**What the task requires:** In the data that follows, each entry is to be restated exactly.

**Information given:**
======
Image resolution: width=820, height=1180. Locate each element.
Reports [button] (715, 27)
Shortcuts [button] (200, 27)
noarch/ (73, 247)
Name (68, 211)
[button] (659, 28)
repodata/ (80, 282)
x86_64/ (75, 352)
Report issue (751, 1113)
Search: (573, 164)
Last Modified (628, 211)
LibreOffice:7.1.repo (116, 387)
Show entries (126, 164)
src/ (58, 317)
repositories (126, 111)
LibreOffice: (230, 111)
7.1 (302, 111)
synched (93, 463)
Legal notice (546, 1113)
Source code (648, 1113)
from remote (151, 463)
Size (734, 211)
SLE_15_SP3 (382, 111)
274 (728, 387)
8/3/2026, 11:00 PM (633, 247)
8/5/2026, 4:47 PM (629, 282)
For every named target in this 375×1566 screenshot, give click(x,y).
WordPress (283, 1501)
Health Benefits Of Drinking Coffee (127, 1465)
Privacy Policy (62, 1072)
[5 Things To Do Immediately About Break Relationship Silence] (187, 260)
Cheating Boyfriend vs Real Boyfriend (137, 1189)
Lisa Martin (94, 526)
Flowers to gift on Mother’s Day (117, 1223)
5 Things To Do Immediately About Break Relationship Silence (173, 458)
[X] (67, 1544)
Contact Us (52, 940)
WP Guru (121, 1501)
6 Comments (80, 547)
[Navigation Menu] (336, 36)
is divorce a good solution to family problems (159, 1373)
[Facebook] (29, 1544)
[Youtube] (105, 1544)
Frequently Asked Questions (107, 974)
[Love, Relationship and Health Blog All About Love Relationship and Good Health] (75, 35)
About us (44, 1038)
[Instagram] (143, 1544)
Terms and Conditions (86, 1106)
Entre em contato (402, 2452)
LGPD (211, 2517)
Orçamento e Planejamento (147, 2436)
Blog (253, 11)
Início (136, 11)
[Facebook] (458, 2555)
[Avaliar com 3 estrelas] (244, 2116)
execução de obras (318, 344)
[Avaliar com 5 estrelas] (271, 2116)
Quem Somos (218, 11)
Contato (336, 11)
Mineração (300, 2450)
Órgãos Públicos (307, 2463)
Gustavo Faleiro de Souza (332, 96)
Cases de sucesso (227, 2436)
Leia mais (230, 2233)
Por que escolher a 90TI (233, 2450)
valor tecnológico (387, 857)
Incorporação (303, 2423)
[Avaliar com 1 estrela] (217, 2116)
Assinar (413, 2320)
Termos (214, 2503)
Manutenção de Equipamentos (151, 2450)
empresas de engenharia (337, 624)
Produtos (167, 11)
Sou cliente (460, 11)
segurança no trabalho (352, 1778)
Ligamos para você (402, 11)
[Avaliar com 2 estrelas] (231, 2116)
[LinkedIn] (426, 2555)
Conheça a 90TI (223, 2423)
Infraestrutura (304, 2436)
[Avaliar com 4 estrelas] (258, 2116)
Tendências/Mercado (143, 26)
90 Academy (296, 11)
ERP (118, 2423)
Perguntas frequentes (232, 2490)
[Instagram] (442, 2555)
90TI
======
**Exercise answer:**
Image resolution: width=820, height=1180. Locate each element.
Reports [button] (715, 27)
Shortcuts [button] (200, 27)
noarch/ (73, 247)
Name (68, 211)
[button] (659, 28)
repodata/ (80, 282)
x86_64/ (75, 352)
Report issue (751, 1113)
Search: (573, 164)
Last Modified (628, 211)
LibreOffice:7.1.repo (116, 387)
Show entries (126, 164)
src/ (58, 317)
repositories (126, 111)
LibreOffice: (230, 111)
7.1 (302, 111)
synched (93, 463)
Legal notice (546, 1113)
Source code (648, 1113)
from remote (151, 463)
Size (734, 211)
SLE_15_SP3 (382, 111)
274 (728, 387)
8/3/2026, 11:00 PM (633, 247)
8/5/2026, 4:47 PM (629, 282)
For every named target in this 375×1566 screenshot, give click(x,y).
WordPress (283, 1501)
Health Benefits Of Drinking Coffee (127, 1465)
Privacy Policy (62, 1072)
[5 Things To Do Immediately About Break Relationship Silence] (187, 260)
Cheating Boyfriend vs Real Boyfriend (137, 1189)
Lisa Martin (94, 526)
Flowers to gift on Mother’s Day (117, 1223)
5 Things To Do Immediately About Break Relationship Silence (173, 458)
[X] (67, 1544)
Contact Us (52, 940)
WP Guru (121, 1501)
6 Comments (80, 547)
[Navigation Menu] (336, 36)
is divorce a good solution to family problems (159, 1373)
[Facebook] (29, 1544)
[Youtube] (105, 1544)
Frequently Asked Questions (107, 974)
[Love, Relationship and Health Blog All About Love Relationship and Good Health] (75, 35)
About us (44, 1038)
[Instagram] (143, 1544)
Terms and Conditions (86, 1106)
Entre em contato (402, 2452)
LGPD (211, 2517)
Orçamento e Planejamento (147, 2436)
Blog (253, 11)
Início (136, 11)
[Facebook] (458, 2555)
[Avaliar com 3 estrelas] (244, 2116)
execução de obras (318, 344)
[Avaliar com 5 estrelas] (271, 2116)
Quem Somos (218, 11)
Contato (336, 11)
Mineração (300, 2450)
Órgãos Públicos (307, 2463)
Gustavo Faleiro de Souza (332, 96)
Cases de sucesso (227, 2436)
Leia mais (230, 2233)
Por que escolher a 90TI (233, 2450)
valor tecnológico (387, 857)
Incorporação (303, 2423)
[Avaliar com 1 estrela] (217, 2116)
Assinar (413, 2320)
Termos (214, 2503)
Manutenção de Equipamentos (151, 2450)
empresas de engenharia (337, 624)
Produtos (167, 11)
Sou cliente (460, 11)
segurança no trabalho (352, 1778)
Ligamos para você (402, 11)
[Avaliar com 2 estrelas] (231, 2116)
[LinkedIn] (426, 2555)
Conheça a 90TI (223, 2423)
Infraestrutura (304, 2436)
[Avaliar com 4 estrelas] (258, 2116)
Tendências/Mercado (143, 26)
90 Academy (296, 11)
ERP (118, 2423)
Perguntas frequentes (232, 2490)
[Instagram] (442, 2555)
90TI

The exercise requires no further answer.